Addis Ababa: News of unrest comes from the East African nations when Egypt and Sudan accuse Ethiopia for filling up a massive dam over the Nile river. Egypt and Sudan, being the downstream nations complained that the water levels in the Blue Nile, the river’s main tributary on which the Great Ethiopian Renaissance Dam is being built, have declined by around 90 million cubic meters per day. This happened because Ethiopia shuts its gates, Sudan said.
The Minister for Water resources in the horn of Africa nation first confirmed the dam filling procedure by Ethiopia but later corrected that the water rise was due to heavy rain in Ethiopia. Egypt, which depends on the Nile for more than 90 per cent of its water, said it has asked the Ethiopian government for an “official clarification” of the minister’s comments.
Wednesday’s conflicting statements came a day after the release of satellite images purporting to show the reservoir behind the dam filling. Experts said it was rainwater rather than a deliberate action by Addis Ababa to fill the nearly completed $4.6 billion, 6,000-megawatt dam on the Blue Nile. The photos were taken on July 9 and made public on Tuesday, the day after the latest round of talks involving Ethiopia, Egypt and Sudan on the operation of the dam ended without a breakthrough.
“Water behind the dam photographed by the European Space Agency’s Sentinel-1 satellite was probably a natural backing-up of rain water behind the dam caused by rainy season conditions,” said William Davison, International Crisis Group’s expert on Ethiopia. Ethiopia has long maintained it would start filling the dam in mid-July regardless of whether an agreement was reached with Egypt and Sudan. The months of July and August witness the peak of the Blue Nile’s annual flooding caused by the seasonal rain on the Ethiopian highlands. “The construction of the dam and the filling of the water go hand in hand,” Ethiopia’s water minister, Seleshi Bekele, told the Ethiopian Broadcasting Corporation. He also confirmed the satellite images of July 9. Media outlets also quoted him as saying the filling has begun.

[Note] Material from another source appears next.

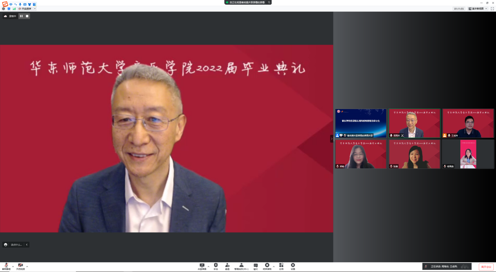Viewport: 496px width, 272px height.
Task: Unmute the microphone in the bottom toolbar
Action: pyautogui.click(x=6, y=266)
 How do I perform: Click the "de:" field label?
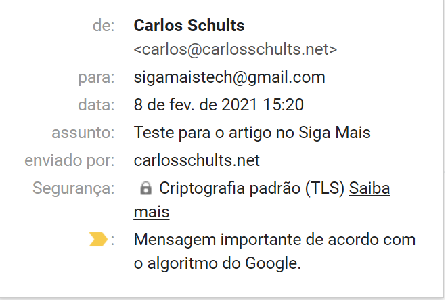[104, 26]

However, the minister later told the Associated Press that the images in fact reflected heavy rainfall. He did not explain the discrepancy in his comments. Egypt, Ethiopia and Sudan on Monday wrapped up nearly two weeks of talks on the disputed dam without a breakthrough. “Unchanged and additional and excessive demands of Egypt and Sudan prohibited the conclusion of this round of negotiations by an agreement,” Mr Bekele said on Wednesday.
Egypt, which has long blamed Ethiopia for the lack of progress in the talks, fears the dam would significantly reduce its vital share of the river’s waters, costing the most populous Arab nation hundreds of thousands of jobs and disrupting its food security. Sudan is concerned a structural breach in the dam could flood large swathes of its territory and maintains that, without operational co-ordination, the GERD could close its own hydroelectric dams on the Blue Nile. Ethiopia has sought to reassure Egypt and Sudan, saying the dam on the Blue Nile is key to the alleviation of its widespread poverty and is meant to benefit, not harm, the two downstream countries as well as other Nile basin countries.
Egyptian officials have so far avoided any reference to military action to settle the dispute, but Mr. Abdel Fatah El Sisi has recently declared without mentioning the dispute directly that his military was prepared to carry out missions outside the country.